▸ **Your goal**
Everything from the line with "Open the hourglass tasks icon" to the end of the entries should be copied exactly, and nothing else.

Task input Start Marker

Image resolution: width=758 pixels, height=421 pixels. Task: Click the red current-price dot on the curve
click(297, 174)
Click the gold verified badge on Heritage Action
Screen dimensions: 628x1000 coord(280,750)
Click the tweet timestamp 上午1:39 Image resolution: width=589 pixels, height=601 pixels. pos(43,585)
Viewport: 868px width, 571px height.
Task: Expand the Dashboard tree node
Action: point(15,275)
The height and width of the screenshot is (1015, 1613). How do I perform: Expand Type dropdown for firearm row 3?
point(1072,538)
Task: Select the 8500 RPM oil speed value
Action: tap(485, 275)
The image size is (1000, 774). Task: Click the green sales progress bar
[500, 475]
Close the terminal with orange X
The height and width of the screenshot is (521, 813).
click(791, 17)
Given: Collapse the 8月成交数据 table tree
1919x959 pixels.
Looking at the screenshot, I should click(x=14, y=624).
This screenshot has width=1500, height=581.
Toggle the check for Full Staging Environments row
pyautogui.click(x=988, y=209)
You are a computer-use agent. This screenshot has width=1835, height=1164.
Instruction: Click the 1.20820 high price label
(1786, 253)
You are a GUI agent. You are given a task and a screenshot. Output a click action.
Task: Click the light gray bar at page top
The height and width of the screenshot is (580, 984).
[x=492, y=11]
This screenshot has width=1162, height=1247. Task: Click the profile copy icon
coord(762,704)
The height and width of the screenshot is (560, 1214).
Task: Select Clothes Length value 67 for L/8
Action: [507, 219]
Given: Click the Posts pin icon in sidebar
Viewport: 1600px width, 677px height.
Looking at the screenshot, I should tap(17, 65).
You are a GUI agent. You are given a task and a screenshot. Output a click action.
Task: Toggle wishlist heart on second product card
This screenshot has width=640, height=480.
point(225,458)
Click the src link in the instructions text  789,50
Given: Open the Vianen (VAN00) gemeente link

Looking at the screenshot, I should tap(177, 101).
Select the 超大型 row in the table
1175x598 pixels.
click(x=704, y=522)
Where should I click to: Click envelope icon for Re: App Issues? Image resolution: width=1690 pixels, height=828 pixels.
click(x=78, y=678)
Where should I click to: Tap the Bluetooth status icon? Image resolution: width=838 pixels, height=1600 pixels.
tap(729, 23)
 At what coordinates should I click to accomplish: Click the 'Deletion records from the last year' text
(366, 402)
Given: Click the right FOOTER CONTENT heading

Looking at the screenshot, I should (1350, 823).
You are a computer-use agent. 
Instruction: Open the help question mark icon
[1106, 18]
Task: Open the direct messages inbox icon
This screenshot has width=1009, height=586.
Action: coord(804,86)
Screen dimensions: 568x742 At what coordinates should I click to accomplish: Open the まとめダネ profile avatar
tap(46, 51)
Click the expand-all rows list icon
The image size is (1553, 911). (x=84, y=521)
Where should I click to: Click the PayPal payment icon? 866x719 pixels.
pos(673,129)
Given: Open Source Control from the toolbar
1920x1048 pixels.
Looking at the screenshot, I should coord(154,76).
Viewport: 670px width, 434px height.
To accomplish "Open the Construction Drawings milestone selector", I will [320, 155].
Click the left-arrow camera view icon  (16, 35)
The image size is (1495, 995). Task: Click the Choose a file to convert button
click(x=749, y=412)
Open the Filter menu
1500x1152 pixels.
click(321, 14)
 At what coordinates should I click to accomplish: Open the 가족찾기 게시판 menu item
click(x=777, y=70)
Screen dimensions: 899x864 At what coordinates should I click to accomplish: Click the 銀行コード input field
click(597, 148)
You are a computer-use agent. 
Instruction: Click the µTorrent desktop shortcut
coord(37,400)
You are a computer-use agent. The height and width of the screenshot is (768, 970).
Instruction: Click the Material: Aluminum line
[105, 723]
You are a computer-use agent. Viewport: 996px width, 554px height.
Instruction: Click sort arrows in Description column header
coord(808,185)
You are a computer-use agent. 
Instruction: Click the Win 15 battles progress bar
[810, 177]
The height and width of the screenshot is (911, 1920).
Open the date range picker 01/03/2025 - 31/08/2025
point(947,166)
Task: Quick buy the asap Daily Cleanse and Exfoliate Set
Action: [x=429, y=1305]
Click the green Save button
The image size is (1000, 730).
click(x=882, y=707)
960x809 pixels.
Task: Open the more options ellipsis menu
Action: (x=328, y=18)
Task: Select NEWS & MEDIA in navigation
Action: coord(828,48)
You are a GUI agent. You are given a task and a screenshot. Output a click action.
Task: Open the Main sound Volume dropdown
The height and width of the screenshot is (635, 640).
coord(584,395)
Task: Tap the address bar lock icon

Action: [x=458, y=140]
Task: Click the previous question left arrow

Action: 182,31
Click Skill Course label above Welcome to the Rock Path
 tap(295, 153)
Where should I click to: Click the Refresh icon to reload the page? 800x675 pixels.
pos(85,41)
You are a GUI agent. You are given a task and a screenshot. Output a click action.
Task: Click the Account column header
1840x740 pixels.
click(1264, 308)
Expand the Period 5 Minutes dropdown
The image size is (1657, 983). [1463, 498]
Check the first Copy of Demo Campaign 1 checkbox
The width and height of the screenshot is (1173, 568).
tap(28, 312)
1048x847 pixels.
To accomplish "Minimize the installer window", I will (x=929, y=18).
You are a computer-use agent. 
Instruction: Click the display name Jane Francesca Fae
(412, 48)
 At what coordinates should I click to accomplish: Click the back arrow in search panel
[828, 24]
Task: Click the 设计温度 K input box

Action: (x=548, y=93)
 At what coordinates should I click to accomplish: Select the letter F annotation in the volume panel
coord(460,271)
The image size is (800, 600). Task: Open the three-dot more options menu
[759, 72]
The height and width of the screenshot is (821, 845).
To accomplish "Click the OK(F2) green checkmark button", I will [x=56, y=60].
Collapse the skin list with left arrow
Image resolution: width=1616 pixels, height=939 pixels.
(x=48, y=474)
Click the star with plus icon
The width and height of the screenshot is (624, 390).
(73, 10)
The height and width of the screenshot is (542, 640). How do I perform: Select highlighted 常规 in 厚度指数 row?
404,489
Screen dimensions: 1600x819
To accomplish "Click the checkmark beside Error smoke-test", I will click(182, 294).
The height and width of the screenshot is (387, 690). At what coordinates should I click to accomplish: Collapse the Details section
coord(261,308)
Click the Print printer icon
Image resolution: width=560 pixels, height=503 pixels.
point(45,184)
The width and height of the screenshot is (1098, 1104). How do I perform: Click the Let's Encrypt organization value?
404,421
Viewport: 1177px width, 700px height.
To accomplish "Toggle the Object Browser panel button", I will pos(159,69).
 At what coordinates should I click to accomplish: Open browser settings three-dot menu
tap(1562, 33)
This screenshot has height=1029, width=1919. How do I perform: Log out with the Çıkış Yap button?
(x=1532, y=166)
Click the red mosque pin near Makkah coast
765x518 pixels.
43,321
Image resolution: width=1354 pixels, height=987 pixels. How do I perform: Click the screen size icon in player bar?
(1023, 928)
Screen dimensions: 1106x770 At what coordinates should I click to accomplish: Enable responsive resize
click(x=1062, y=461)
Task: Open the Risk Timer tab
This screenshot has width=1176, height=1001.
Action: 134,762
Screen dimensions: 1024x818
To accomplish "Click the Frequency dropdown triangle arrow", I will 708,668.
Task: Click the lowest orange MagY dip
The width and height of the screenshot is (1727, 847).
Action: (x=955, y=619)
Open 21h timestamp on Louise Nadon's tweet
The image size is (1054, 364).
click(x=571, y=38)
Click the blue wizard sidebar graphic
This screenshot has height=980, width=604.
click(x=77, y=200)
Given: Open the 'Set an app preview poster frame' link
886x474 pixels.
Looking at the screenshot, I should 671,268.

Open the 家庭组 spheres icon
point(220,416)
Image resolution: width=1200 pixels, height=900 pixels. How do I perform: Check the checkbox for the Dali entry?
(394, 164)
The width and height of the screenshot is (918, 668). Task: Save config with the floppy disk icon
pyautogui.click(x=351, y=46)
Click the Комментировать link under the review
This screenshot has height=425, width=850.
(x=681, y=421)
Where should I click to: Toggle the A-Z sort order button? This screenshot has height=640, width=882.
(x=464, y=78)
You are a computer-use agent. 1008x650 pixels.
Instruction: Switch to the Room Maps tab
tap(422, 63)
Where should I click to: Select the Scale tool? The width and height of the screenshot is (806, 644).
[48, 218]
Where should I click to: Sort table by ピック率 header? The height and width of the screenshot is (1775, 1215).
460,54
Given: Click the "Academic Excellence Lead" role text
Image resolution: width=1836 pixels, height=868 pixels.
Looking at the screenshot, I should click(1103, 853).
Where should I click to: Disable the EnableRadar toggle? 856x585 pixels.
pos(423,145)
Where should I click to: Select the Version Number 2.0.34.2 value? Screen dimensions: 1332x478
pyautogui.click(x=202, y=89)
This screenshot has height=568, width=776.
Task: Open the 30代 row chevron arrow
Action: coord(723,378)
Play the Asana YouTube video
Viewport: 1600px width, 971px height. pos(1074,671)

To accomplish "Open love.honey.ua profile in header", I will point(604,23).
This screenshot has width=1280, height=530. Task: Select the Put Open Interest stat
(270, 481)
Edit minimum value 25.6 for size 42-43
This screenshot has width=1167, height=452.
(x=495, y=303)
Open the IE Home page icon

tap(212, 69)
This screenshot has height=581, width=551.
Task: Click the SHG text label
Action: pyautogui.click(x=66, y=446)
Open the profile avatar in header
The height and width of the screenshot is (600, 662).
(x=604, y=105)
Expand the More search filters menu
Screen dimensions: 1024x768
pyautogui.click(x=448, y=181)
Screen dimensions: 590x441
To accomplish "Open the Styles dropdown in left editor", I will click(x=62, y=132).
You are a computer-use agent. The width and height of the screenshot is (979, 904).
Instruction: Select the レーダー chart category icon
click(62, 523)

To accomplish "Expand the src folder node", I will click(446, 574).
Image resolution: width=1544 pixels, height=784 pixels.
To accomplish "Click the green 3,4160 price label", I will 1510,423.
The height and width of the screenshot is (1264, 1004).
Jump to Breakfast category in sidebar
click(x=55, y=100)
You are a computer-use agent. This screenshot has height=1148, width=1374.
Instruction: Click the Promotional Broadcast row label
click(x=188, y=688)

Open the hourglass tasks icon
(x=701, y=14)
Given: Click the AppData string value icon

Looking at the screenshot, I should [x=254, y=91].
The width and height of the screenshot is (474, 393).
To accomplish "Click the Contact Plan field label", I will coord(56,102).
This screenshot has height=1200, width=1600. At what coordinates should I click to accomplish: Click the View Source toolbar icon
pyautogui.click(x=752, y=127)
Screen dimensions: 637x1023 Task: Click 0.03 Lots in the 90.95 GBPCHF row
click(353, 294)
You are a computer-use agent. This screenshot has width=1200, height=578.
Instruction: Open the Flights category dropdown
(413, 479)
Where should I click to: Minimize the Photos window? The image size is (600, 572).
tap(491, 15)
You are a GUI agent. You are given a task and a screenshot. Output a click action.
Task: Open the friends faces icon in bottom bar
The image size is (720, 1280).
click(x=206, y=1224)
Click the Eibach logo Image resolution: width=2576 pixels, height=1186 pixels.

Task input End Marker

▸ **Exercise solution**
Open the hourglass tasks icon
(x=701, y=14)
Given: Click the AppData string value icon

Looking at the screenshot, I should [x=254, y=91].
The width and height of the screenshot is (474, 393).
To accomplish "Click the Contact Plan field label", I will coord(56,102).
This screenshot has height=1200, width=1600. At what coordinates should I click to accomplish: Click the View Source toolbar icon
pyautogui.click(x=752, y=127)
Screen dimensions: 637x1023 Task: Click 0.03 Lots in the 90.95 GBPCHF row
click(353, 294)
You are a computer-use agent. This screenshot has width=1200, height=578.
Instruction: Open the Flights category dropdown
(413, 479)
Where should I click to: Minimize the Photos window? The image size is (600, 572).
tap(491, 15)
You are a GUI agent. You are given a task and a screenshot. Output a click action.
Task: Open the friends faces icon in bottom bar
The image size is (720, 1280).
click(x=206, y=1224)
Click the Eibach logo Image resolution: width=2576 pixels, height=1186 pixels.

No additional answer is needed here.